Table 2 ranks Cleveland companies by highest total violations of the FLSA. From 2004-2018, the Cleveland company with the greatest number of wage and hour violations was Parking Solutions, Inc., with 937 total wage and hour violations. Overall, a total of 6,417 wage and hour violations were found in Cleveland from 2004-2018. That’s around 428 violations every year: a figure that likely severely understates the true magnitude, since these figures rely on only those cases reported to investigators.

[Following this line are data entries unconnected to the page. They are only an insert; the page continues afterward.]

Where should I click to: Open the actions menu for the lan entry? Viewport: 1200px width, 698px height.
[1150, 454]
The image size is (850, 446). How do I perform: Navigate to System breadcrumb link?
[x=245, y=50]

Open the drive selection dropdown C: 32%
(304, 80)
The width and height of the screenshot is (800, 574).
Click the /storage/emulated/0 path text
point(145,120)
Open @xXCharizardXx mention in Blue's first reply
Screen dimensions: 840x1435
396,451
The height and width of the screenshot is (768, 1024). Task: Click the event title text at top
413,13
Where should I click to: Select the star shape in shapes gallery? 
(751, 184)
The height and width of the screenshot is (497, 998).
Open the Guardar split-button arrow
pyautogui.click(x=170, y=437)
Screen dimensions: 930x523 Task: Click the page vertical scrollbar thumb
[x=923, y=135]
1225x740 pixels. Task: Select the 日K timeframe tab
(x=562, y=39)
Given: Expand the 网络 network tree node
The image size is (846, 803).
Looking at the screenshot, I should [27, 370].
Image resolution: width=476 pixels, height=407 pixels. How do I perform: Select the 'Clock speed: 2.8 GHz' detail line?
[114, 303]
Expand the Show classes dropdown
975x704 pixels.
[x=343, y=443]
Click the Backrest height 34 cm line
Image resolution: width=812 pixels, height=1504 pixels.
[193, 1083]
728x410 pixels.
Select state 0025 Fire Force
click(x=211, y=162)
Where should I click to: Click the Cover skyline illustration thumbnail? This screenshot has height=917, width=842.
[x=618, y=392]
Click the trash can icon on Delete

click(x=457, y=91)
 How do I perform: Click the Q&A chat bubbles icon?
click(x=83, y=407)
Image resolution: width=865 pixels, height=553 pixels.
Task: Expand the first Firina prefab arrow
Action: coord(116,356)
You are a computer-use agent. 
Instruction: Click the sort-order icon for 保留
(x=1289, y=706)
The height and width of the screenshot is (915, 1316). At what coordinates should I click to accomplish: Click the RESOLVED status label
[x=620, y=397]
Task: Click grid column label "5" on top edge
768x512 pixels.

Tables 1 and 2 show that wage theft (and workforce violations in general) aren’t relegated to a few isolated incidents in a few select companies. Instead, they’ve posed a persistent problem in a wide variety of Cleveland businesses—as seen, at least 270 were confirmed to have stolen wages in the 14-year period investigated, and most of them had more than one confirmed incident of the practice. However, a few key Cleveland industries (such as child daycare services, full-service restaurants, and limited-service/fast food restaurants) tended to have the highest concentrations of companies stealing wages, indicating that regulation should be focused on these frequent offenders. Tighter regulations must be enforced in these areas—and frequent investigations need to be conducted on these corporations—if Cleveland’s working people are to get the wages they’re entitled to.
[1] David Cooper and Teresa Kroeger, “Employers steal billions from workers’ paychecks each year,” Economic Policy Institute, May 2017, available at https://www.epi.org/publication/employers-steal-billions-from-workers-paychecks-each-year/.
[2] Report of the Ohio Attorney General on Economic Impact of Misclassified Workers for State and Local Governments in Ohio, February 2009.